NewsParlementaria DPR Aceh

Qanun Bendera Aceh Dibatalkan, Ini Kata Ketua Fraksi PA

BANDA ACEH (popularitas.com) – Ketua Fraksi Partai Aceh, Iskandar Usman Al Farlaky menyebutkan pihaknya hingga saat ini belum menerima secara resmi surat keputusan Menteri Dalam Negeri (Mendagri) terkait pembatalan Qanun Bendera dan Lambang Aceh. Pernyataan ini disampaikan Iskandar menyikapi maraknya pembahasan tentang pembatalan qanun tersebut di Aceh dalam beberapa hari terakhir.

“(Jika ada) surat itu sendiri sudah melewati fase untuk pembatalan sebuah produk hukum daerah,” kata Iskandar, Kamis malam, 1 Agustus 2019.

Sebelumnya, Kaukus Peduli Aceh (KPA) mengungkap surat pembatalan tentang Qanun Bendera Nomor 3 tahun 2013 tersebut telah dilakukan sejak 2016 lalu. Pembatalan ini dilakukan melalui surat Keputusan Mendagri Nomor 188.34-4791 tahun 2016, dan disebut tidak mendapat respon dari Pemerintah Aceh hingga 14 hari pasca putusan.

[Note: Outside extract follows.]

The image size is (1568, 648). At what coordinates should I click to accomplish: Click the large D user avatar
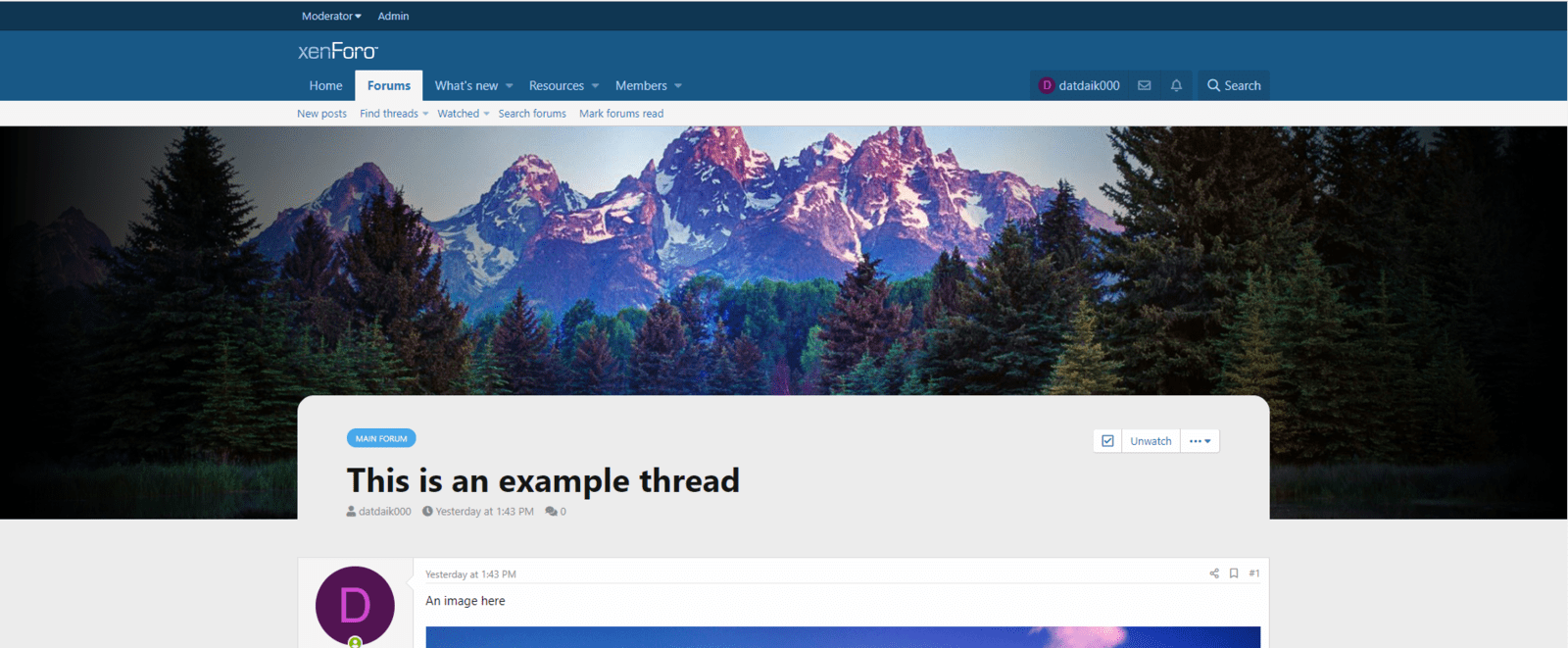coord(355,606)
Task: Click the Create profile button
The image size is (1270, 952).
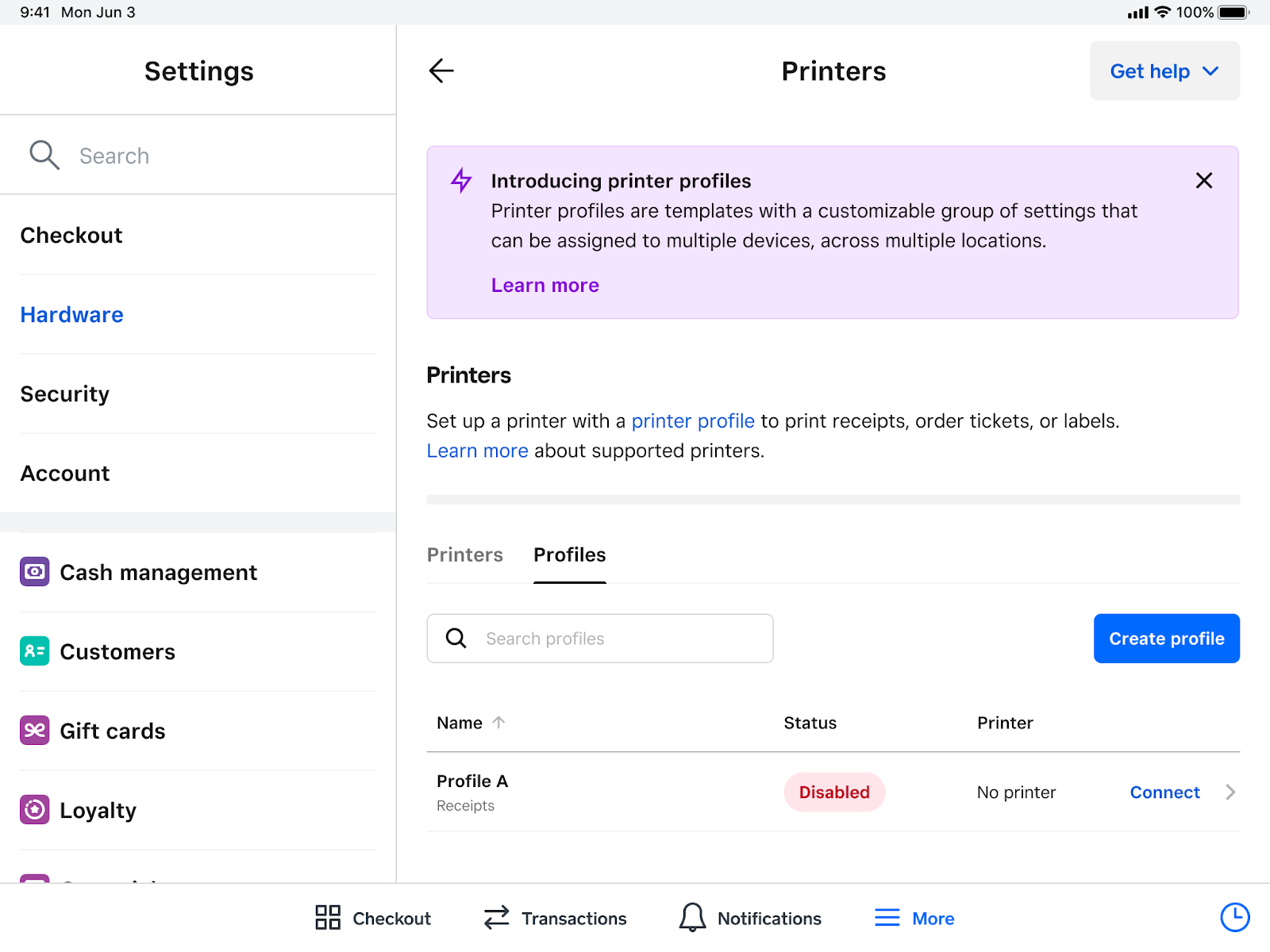Action: [1166, 638]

Namun, menurut Iskandar, Keputusan Mendagri tersebut masih berpolemik. Sesungguhnya, kata dia, Qanun Aceh Nomor 3 tahun 2013 tentang Bendera dan Lambang lahir, ditetapkan, dan diundangkan masih dalam rezim UU Nomor 32 tahun 2004 tentang Pemerintahan Daerah. “Sehingga tidak tepat mengulang penilaian proses kelahiran Qanun Aceh Nomor 3 tahun 2014 tentang Pemerintahan Daerah,” katanya.

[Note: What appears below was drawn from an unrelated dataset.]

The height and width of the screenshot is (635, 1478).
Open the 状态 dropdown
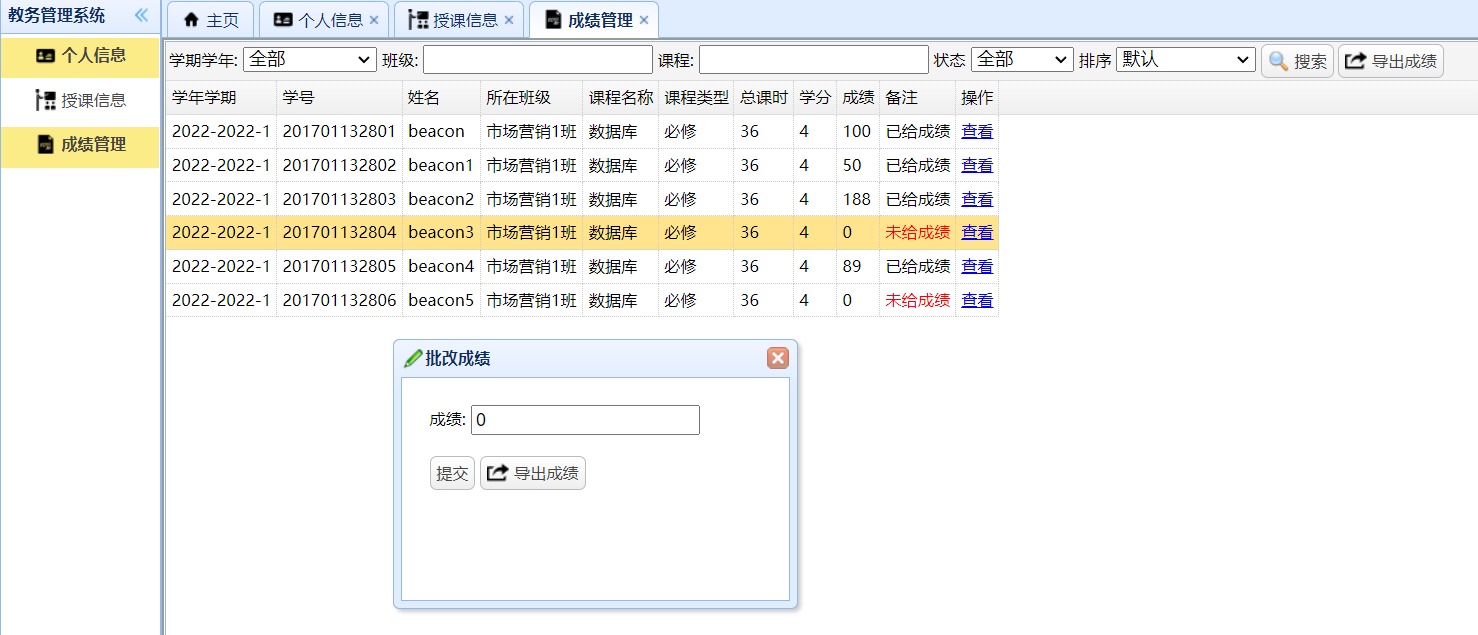point(1021,59)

Lebih lanjut, Iskandar beralasan, dalam rezim UU Nomor 32 tahun 2004 sebagaimana dimuat pada Pasal 144 bahwa sebuah rancangan Perda/Qanun yang telah disetujui bersama, disampaikan kepada Gubernur untuk ditetapkan sebagai Perda/Qanun paling lama 30 hari sejak rangancan tersebut disetujui bersama. Dalam Pasal 145 UU Nomor 32 tahun 2004 juga menggarisbawahi Perda/Qanun yang telah ditetapkan itu disampaikan kepada Pemerintah paling lama tujuh hari dan apabila bertentangan dengan kepentingan umum atau peraturan perundang-undangan yang lebih tinggi dapat dibatalkan oleh pemerintah.

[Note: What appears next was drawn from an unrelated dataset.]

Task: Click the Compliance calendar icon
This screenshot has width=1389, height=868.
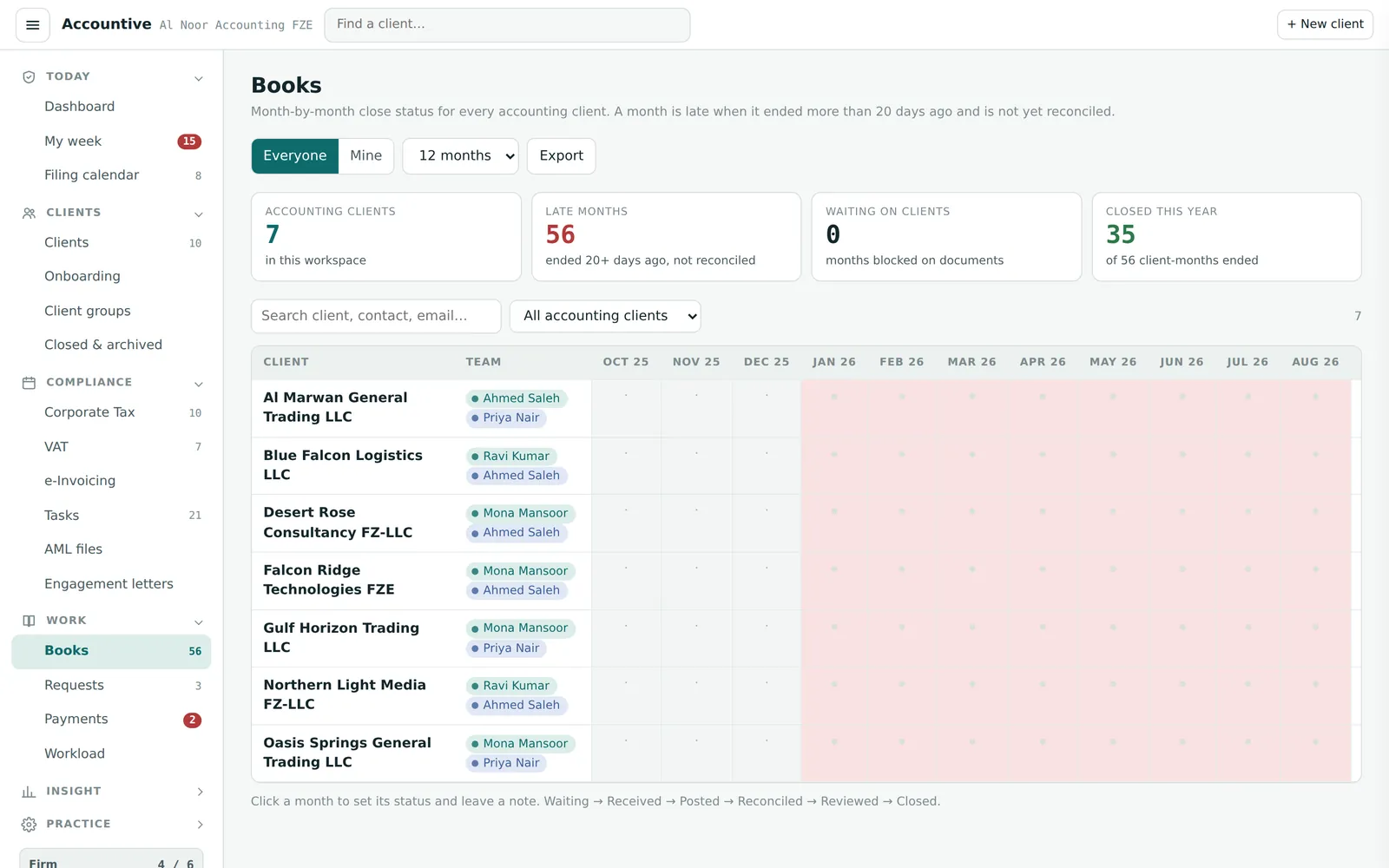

Selanjutnya, keputusan pembatalan Perda/Qanun ditetapkan dengan Peraturan Presiden paling lama 60 hari sejak diterimanya Perda/Qanun tersebut. Bilamana provinsi tidak dapat menerima keputusan pembatalan tersebut, maka dapat mengajukan keberatan kepada Mahkamah Agung (MA).

“Akan tetapi jika pemerintah tidak mengeluarkan Peraturan Presiden untuk membatalkan Perda/Qanun dimaksud, maka Perda/Qanun dinyatakan berlaku,” kata Iskandar lagi.

Dia mengatakan Qanun Nomor 3 tahun 2013 tersebut lahir sesuai proses menurut rezim Pemerintahan Daerah yang tunduk pada Undang-Undang Nomor 32 tahun 2004, dan tidak pernah dikeluarkan Perpres untuk membatalkannya. Dalam konteks ini, kata dia, maka Menteri tidak dapat menetapkan keputusan membatalkan Qanun Nomor 3 tahun 2013 dengan menggunakan ketentuan UU Nomor 23 tahun 2014. “Sebab dalam pembentukan sebuah qanun, mulai rancangan, persetujuan, penetapan/pengesahan, pengundangan, pembatalan dan pengujian diikat oleh waktu (jumlah hari) dan tunduk pada undang-undang yang berlaku saat itu.”

Iskandar mengatakan Undang-Undang tidak berlaku surut alias non retroaktif/ex post-facto, tetapi prospek ke depan. Sehingga, menurutnya, Qanun Bendera dan Lambang Aceh yang telah dibentuk melalui proses yang diatur berdasarkan UU Nomor 32 tahun 2004 tidak dapat dibatalkan dengan argumen bahwa proses pembentukannya tidak sesuai UU Nomor 23 tahun 2014.

“Eksekutif review dalam bentuk pembatalan dengan Keputusan Menteri, Pasal 251 ayat (4) UU Nomor 23 Tahun 2014, tidak dapat dilakukan atas Qanun Bendera dan Lambang tersebut. Pilihan yang tersedia adalah judicial review ke Mahkamah Agung,” ungkap Iskandar.

Selanjutnya, kata Iskandar, Qanun Aceh Nomor 3 Tahun 2013 yang diundangkan pada 25 Maret 2013 ini telah pernah di judicial review ke Mahkamah Agung pada tahun 2016. Hal ini dilakukan karena dianggap bertentangan dengan peraturan perundang-undangan yang lebih tinggi.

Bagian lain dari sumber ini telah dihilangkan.